Financial markets
Recent developments

Financial markets versus central banks: a different view?

Once domestic demand reflects the effects of the interest rate hikes, the hardest part of the central banks’ work will have been largely completed. The problem is that the markets are already – perhaps precipitously – pricing in an imminent shift in monetary policy.

Content available in
Detalle del toro de Wall Street. Photo by Redd F on Unsplash

The growth data for the last quarter of 2022 have confirmed the intense and expected slowdown in global economic activity caused by the effects of rising energy prices and tightening monetary policy. However, far from causing corrections in financial asset prices, this intense downward adjustment in the business cycle is coinciding with near double-digit gains in the stock markets since the beginning of the year and cumulative falls in long-term government debt yields of around 50 bps. This increased risk appetite comes as investors anticipate that we are now leaving behind the worst economic omens that were feared after last summer (global stagflation), as the imbalances between supply and demand gradually dissipate and the inflationary pressures are gradually corrected.
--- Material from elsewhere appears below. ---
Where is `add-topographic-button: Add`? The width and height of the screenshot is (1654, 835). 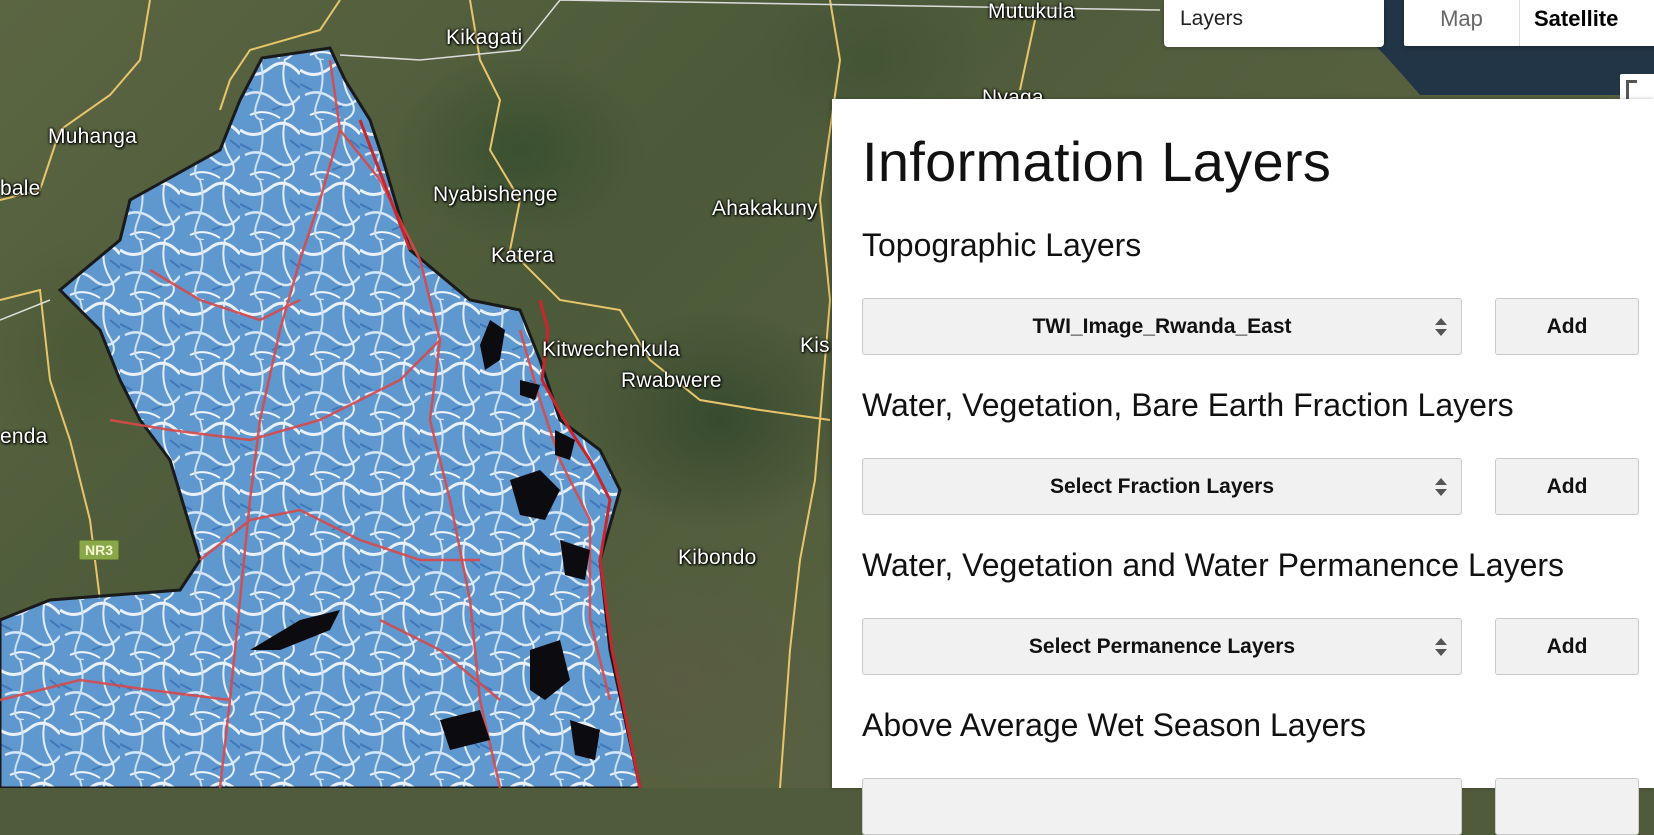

The bottom line is that, once domestic demand reflects the effects of the interest rate hikes, the hardest part of the central banks’ work will have been largely completed. The problem is that the markets are already – perhaps precipitously – pricing in an imminent shift in monetary policy, relying on a rapid change of trend in the more cyclical components of the consumer price baskets. Furthermore, the easing of financial conditions caused by this risk-on movement does little to help the monetary authorities’ efforts to combat inflation. At the moment, the central banks are trying to use their communication policy to rein in expectations of a pivot in interest rates, but with little success (as evidenced by the historic daily decline in yields in Europe following the latest 50-bp rate hike). The central banks’ goal is to try to limit a rise in financial instability in the event of further upside surprises in prices.

This game between investors and central banks will determine the performance of financial assets in 2023, in an economic context still subject to high volatility and uncertainty. Above all, in addition to the already known risks (such as inflation, the war in Ukraine and China), there are new ones appearing on the horizon, such as the debt ceiling in the US and the effects that changes in Japan’s monetary policy could have on Japanese investors’ international bond holdings. It therefore seems premature to assume there will be a soft landing that will allow the central banks to quickly reduce interest rates and keep the trends we have seen in the financial markets in the opening weeks of the year on track.
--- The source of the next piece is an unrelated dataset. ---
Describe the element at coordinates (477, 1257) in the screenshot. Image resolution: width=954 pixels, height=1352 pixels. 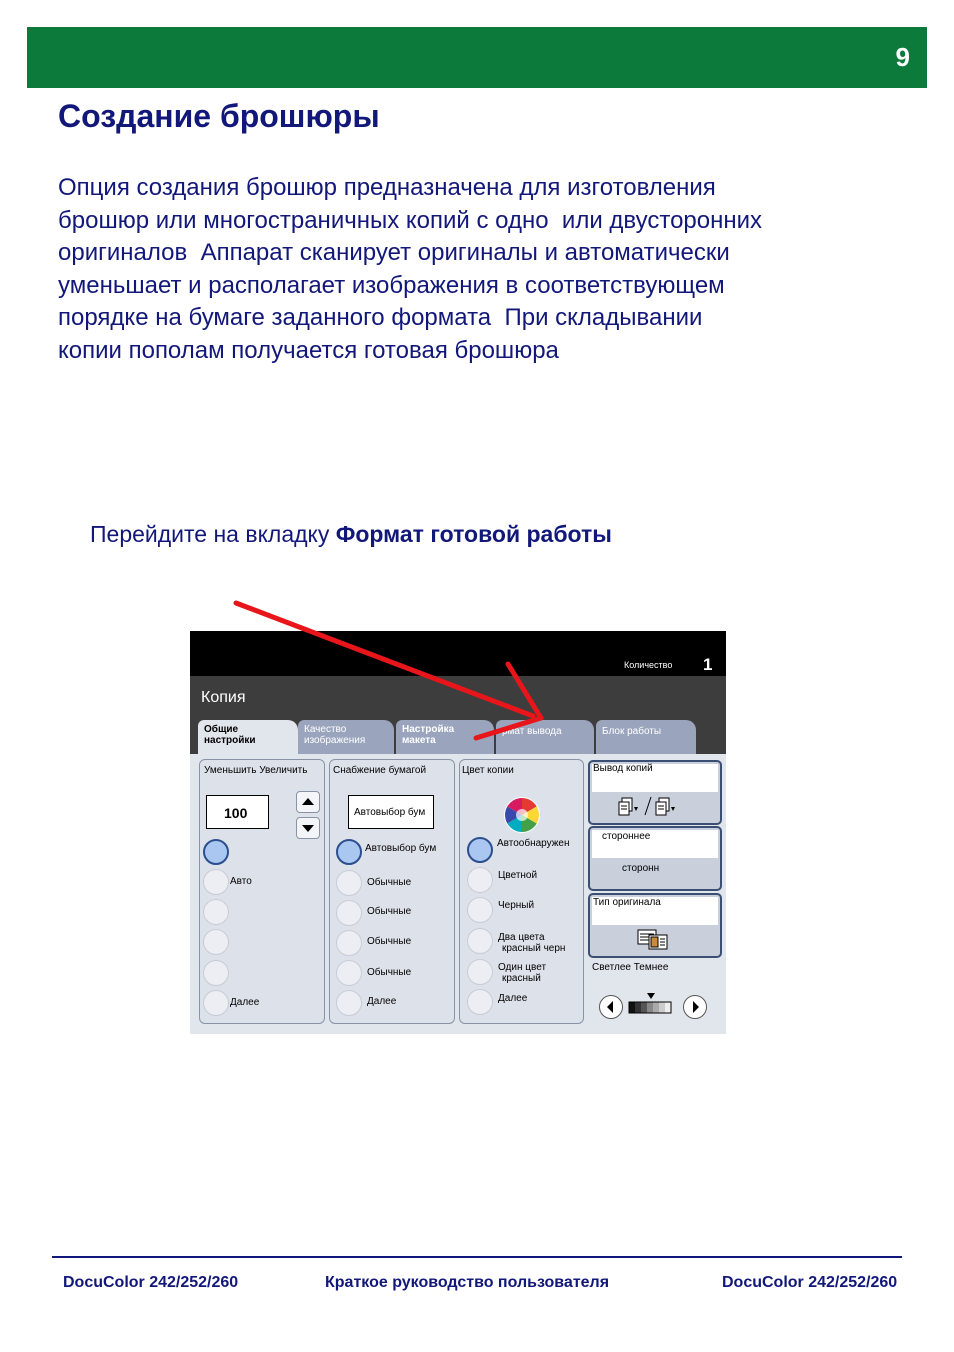
I see `footer-divider` at that location.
The good news is that the favourable (and unexpected) wealth effect of the first few weeks of the year comes in addition to other encouraging signs, including the buoyancy that most labour markets continue to show (53-year lows in the unemployment rate in the US), the strength of private sector balance sheets (with households in the US and China still hoarding significant savings), the improvement in household and business expectations since November and, above all, the improvement in the energy outlook in recent months. All this is translating into a widespread upward revision in economic forecasts, when we all thought this winter could bring the exact opposite. In our case, we have increased our forecast for average growth in the euro area in 2023 from 0.2% to 0.5%, which implies improvements for countries as important as Germany (from –0.2% to 0%), Italy (from –0.2% to 0.5%) and Spain (from 1% to 1.3%). In doing so, we move away from the scenarios that would entail job destruction, although the forecasts will remain subject to a high degree of unpredictability, reflecting the fact that we are in a year of transition in which the conditions must be laid for a return to a certain normality beginning in 2024. Therefore, we change the forecasts, but not the narrative, as we will continue to face a highly complex scenario in the short term, with more questions than answers about the changes that the economic environment is facing. And while the improvement in investor sentiment should be taken as an encouraging sign, it will only be endorsed by a downward adjustment in inflation that extends to most of the components of the consumer basket – a development that will no doubt require time and patience.